To do -> Please copy each line of the data that includes the string "agent".

START Materials provided

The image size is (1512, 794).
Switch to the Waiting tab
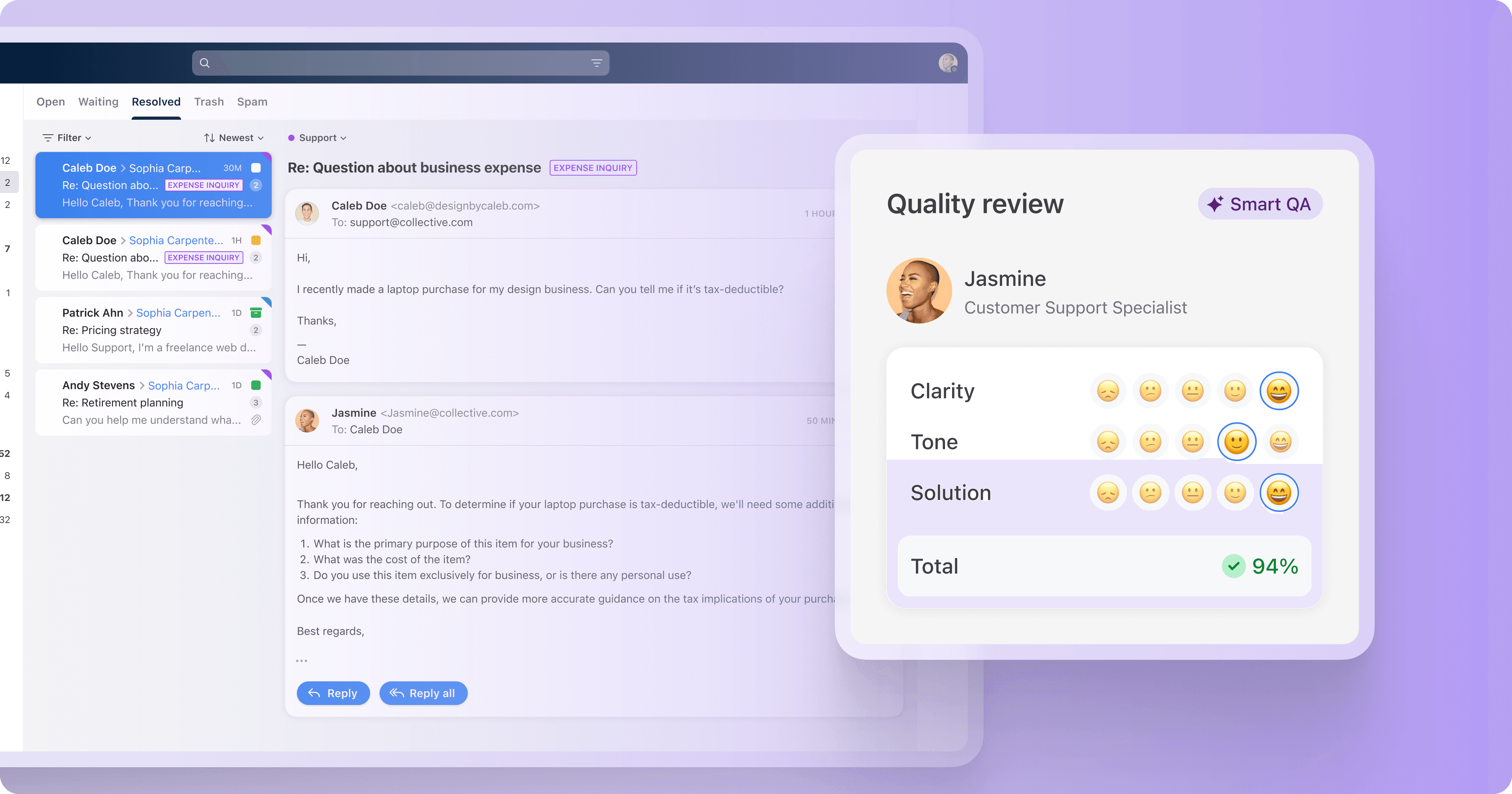click(x=98, y=102)
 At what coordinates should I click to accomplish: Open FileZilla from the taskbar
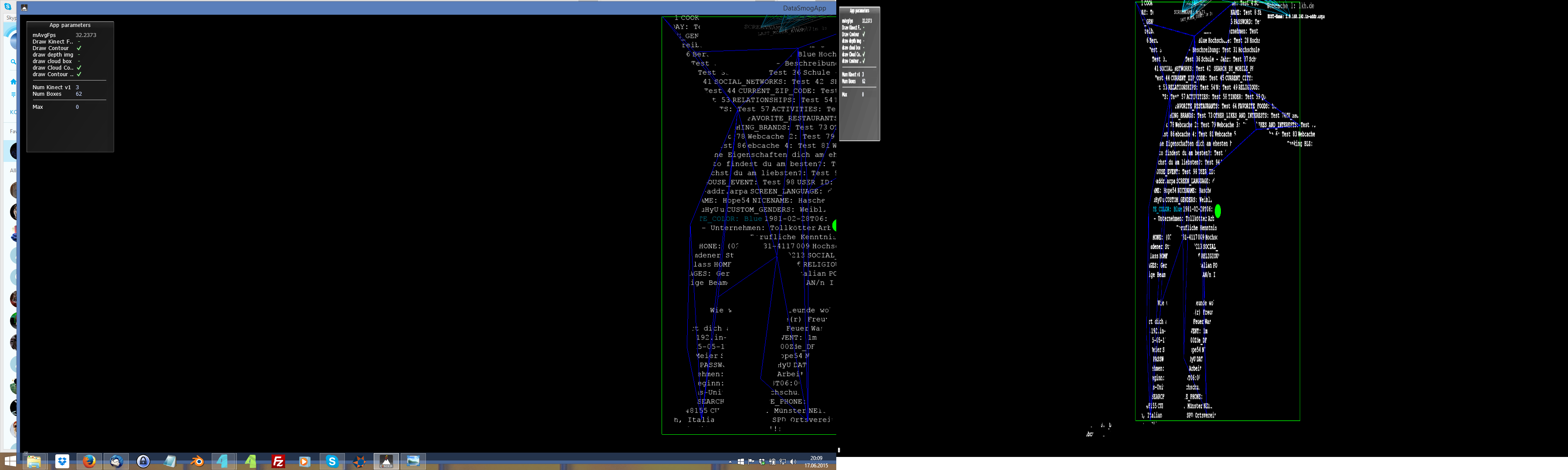click(x=278, y=461)
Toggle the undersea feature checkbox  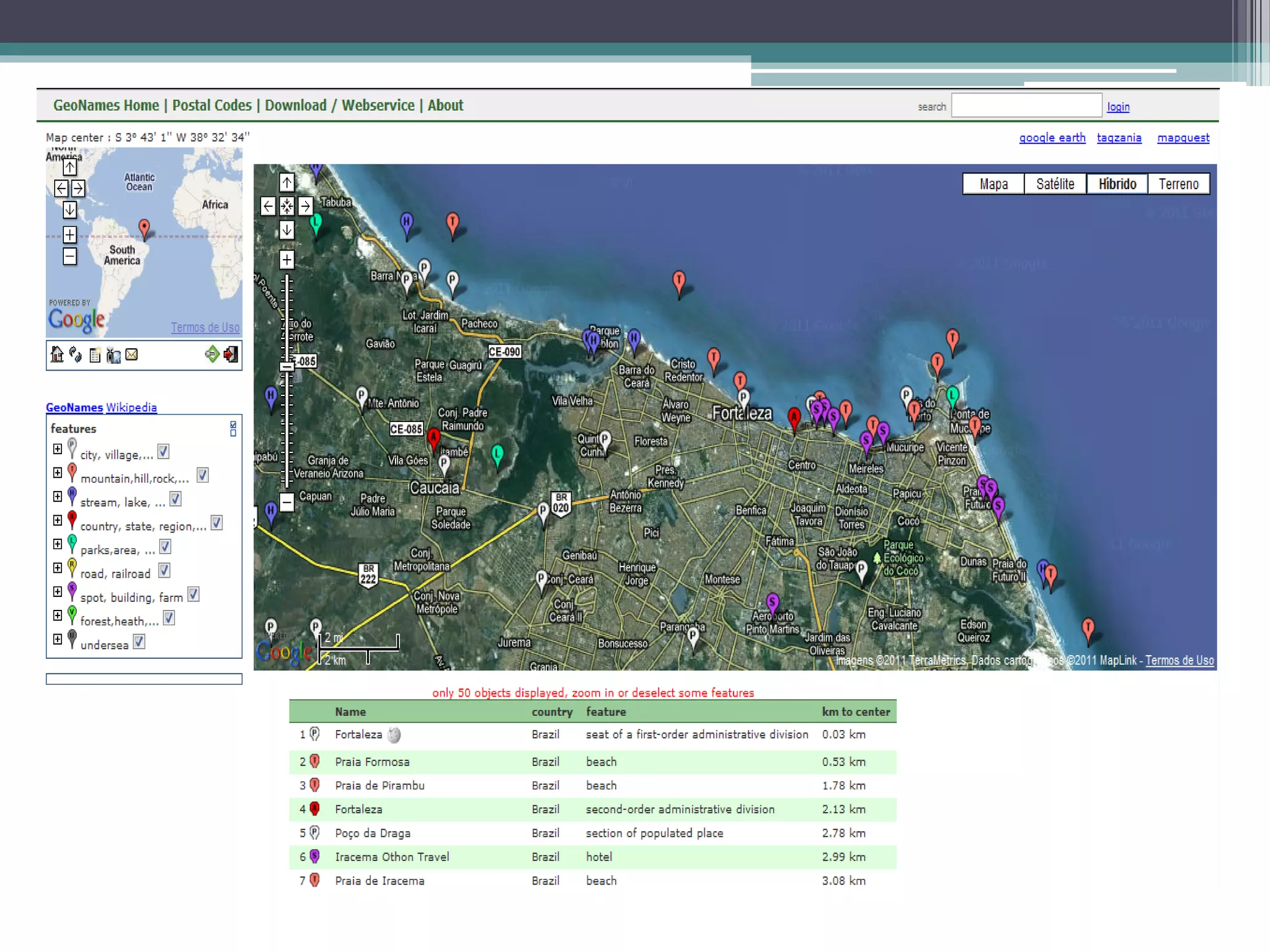(x=139, y=642)
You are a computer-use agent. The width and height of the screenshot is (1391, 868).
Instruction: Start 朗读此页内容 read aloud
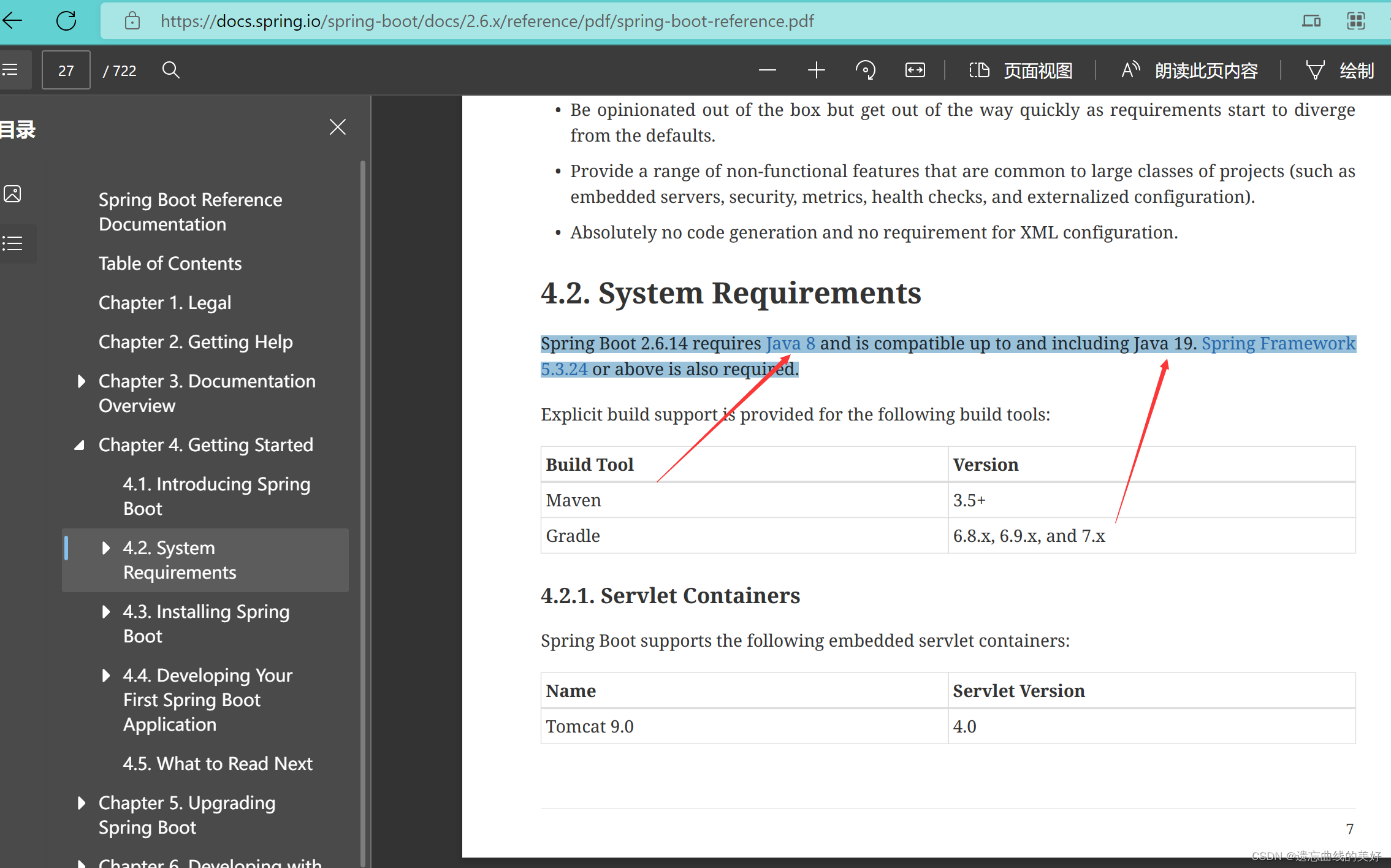[1188, 69]
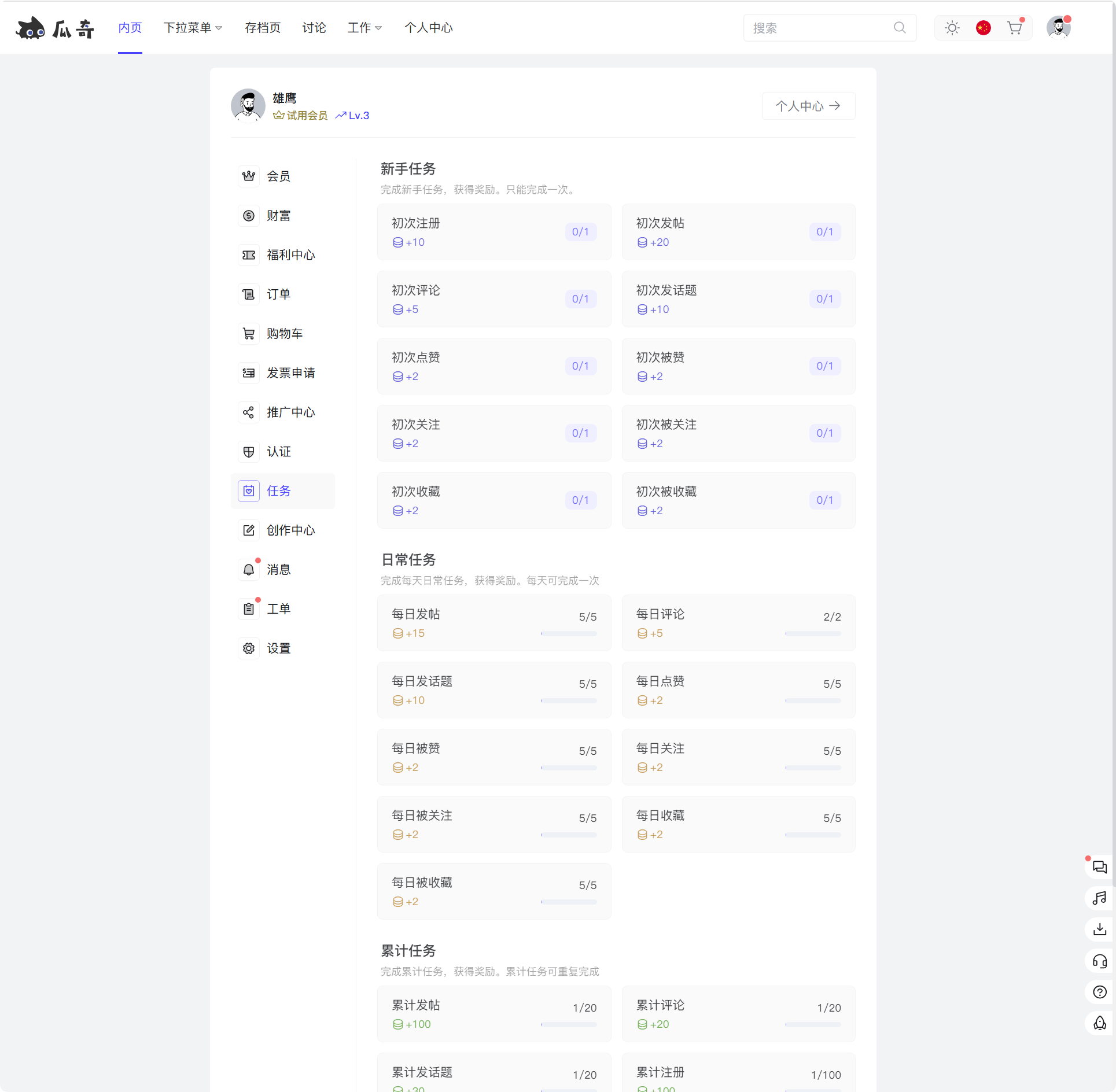The image size is (1116, 1092).
Task: Click the floating music note icon
Action: (1100, 898)
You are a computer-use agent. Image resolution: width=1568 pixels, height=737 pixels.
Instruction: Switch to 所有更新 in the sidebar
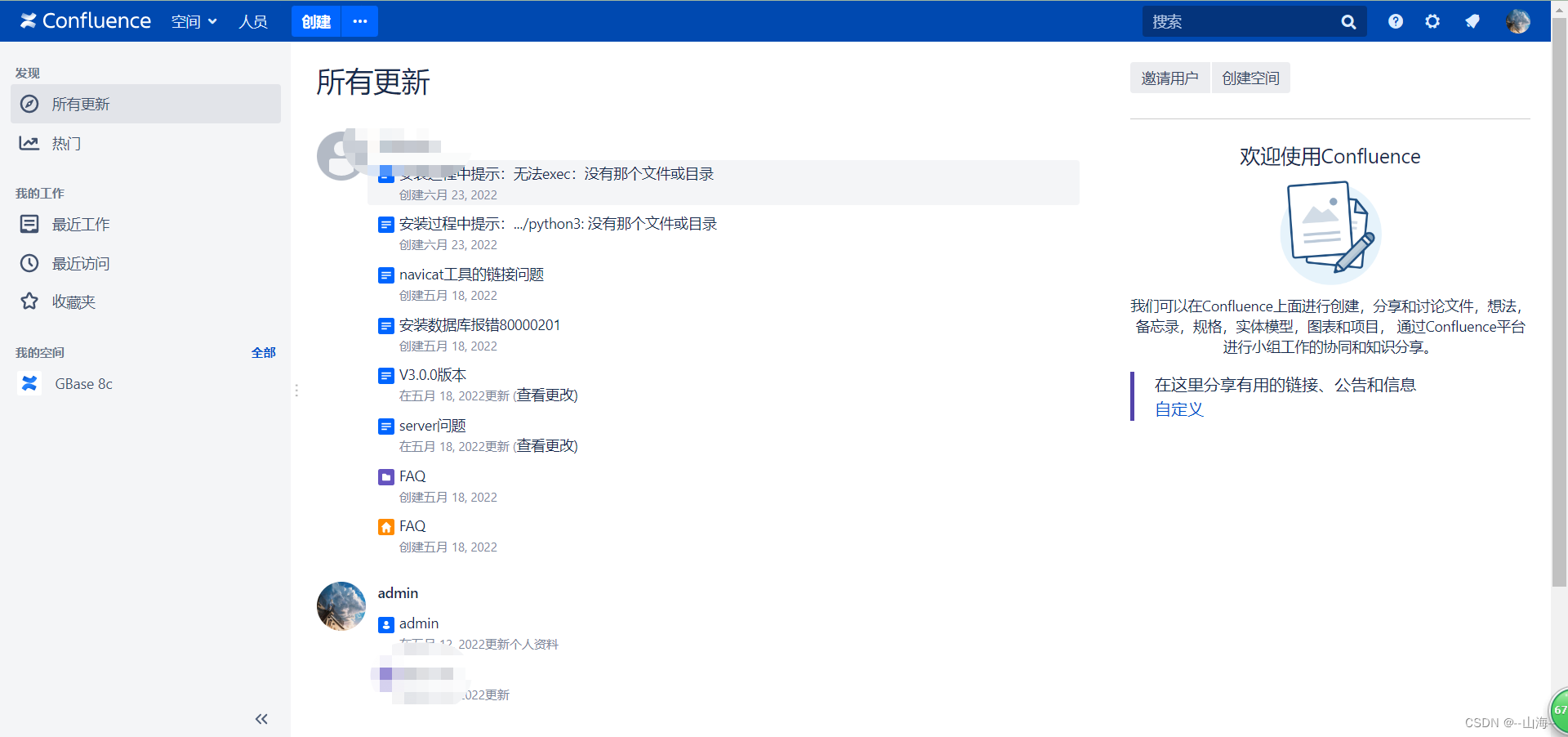click(79, 104)
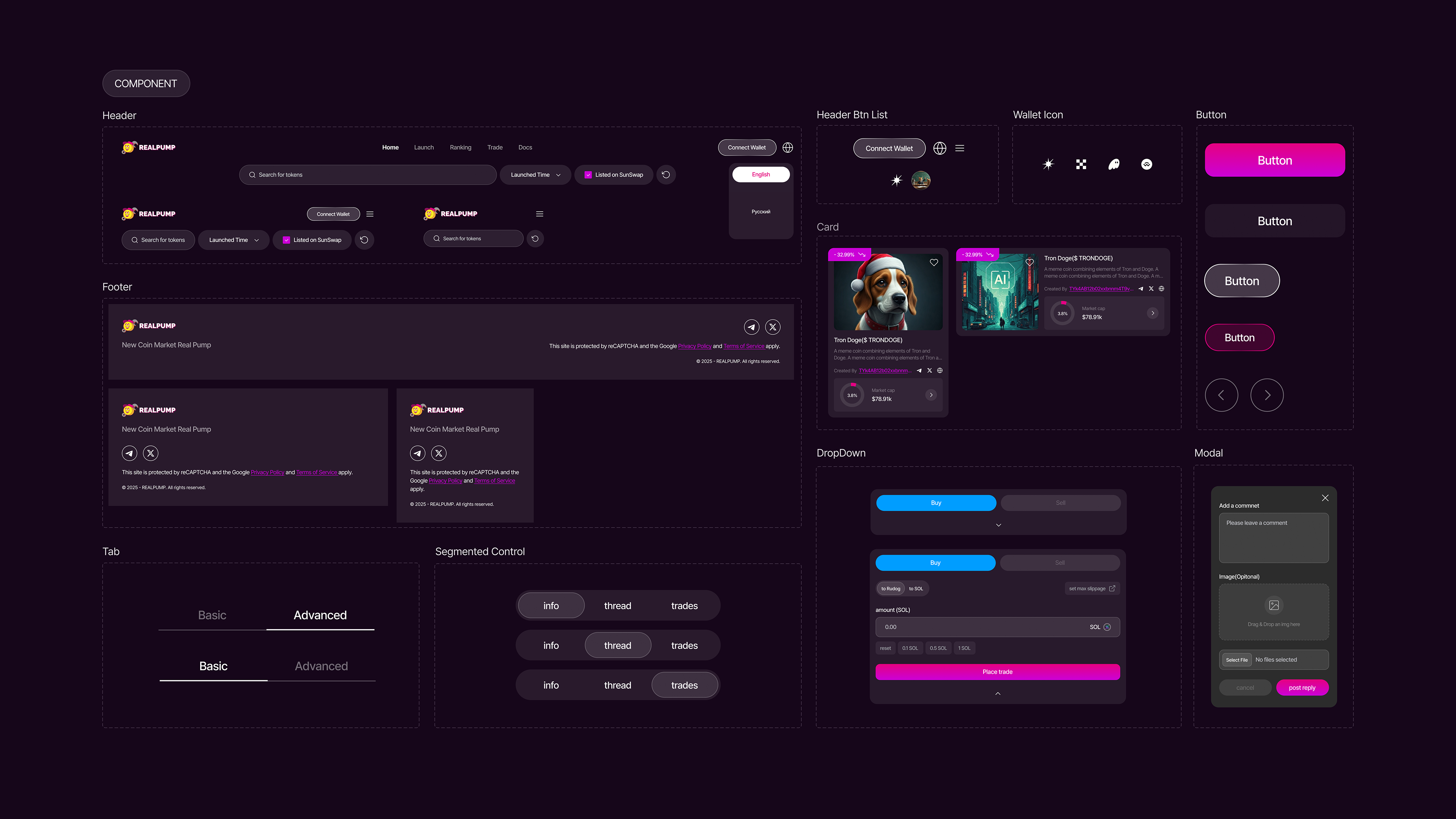
Task: Favorite the beagle dog card with heart
Action: [934, 262]
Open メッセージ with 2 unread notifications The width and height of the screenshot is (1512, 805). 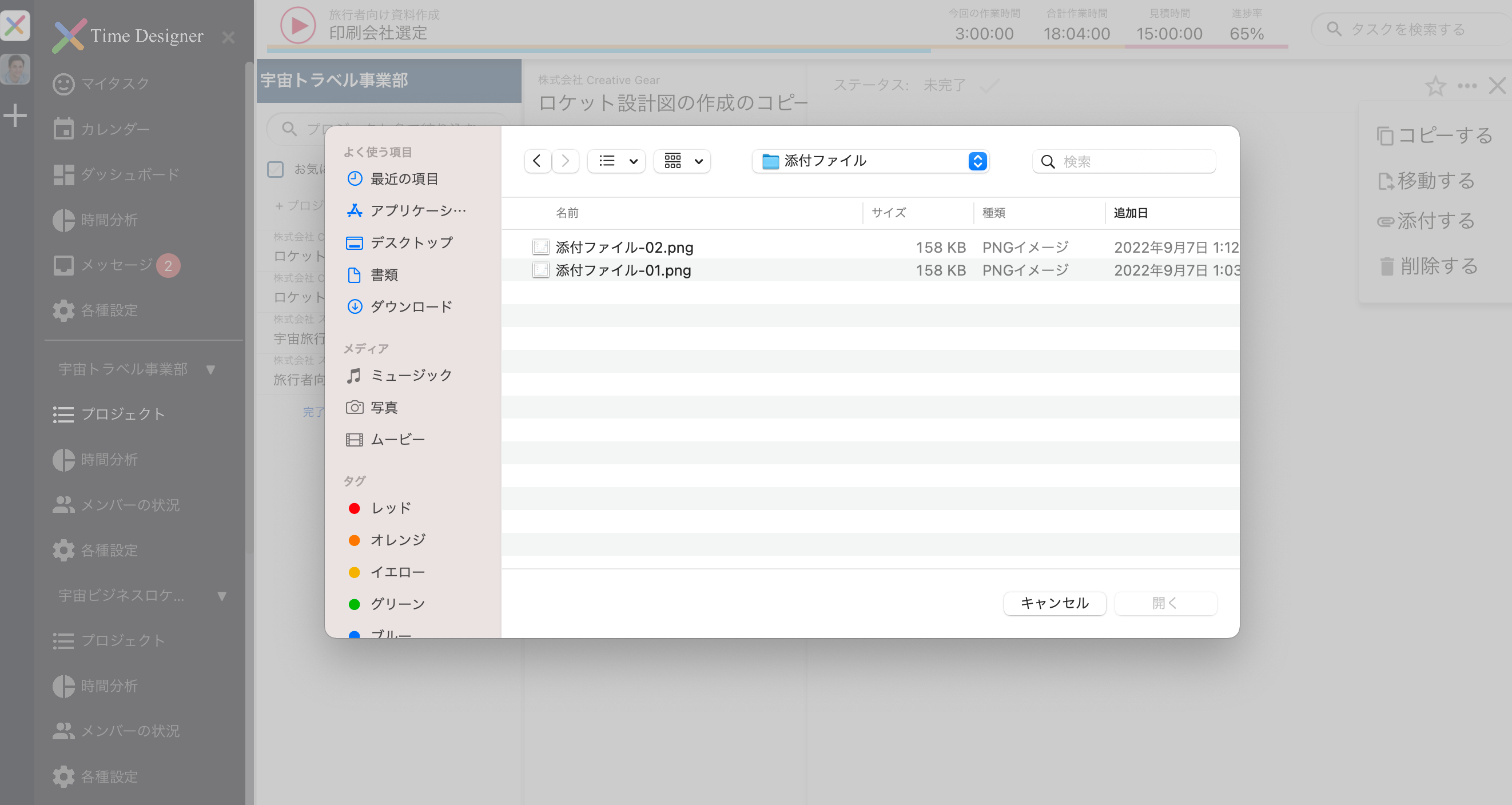tap(117, 265)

END Materials provided

Result of the exercise ->
You are a computer-use agent. The width and height of the screenshot is (1391, 868).
You are a computer-use agent. Image resolution: width=1568 pixels, height=737 pixels.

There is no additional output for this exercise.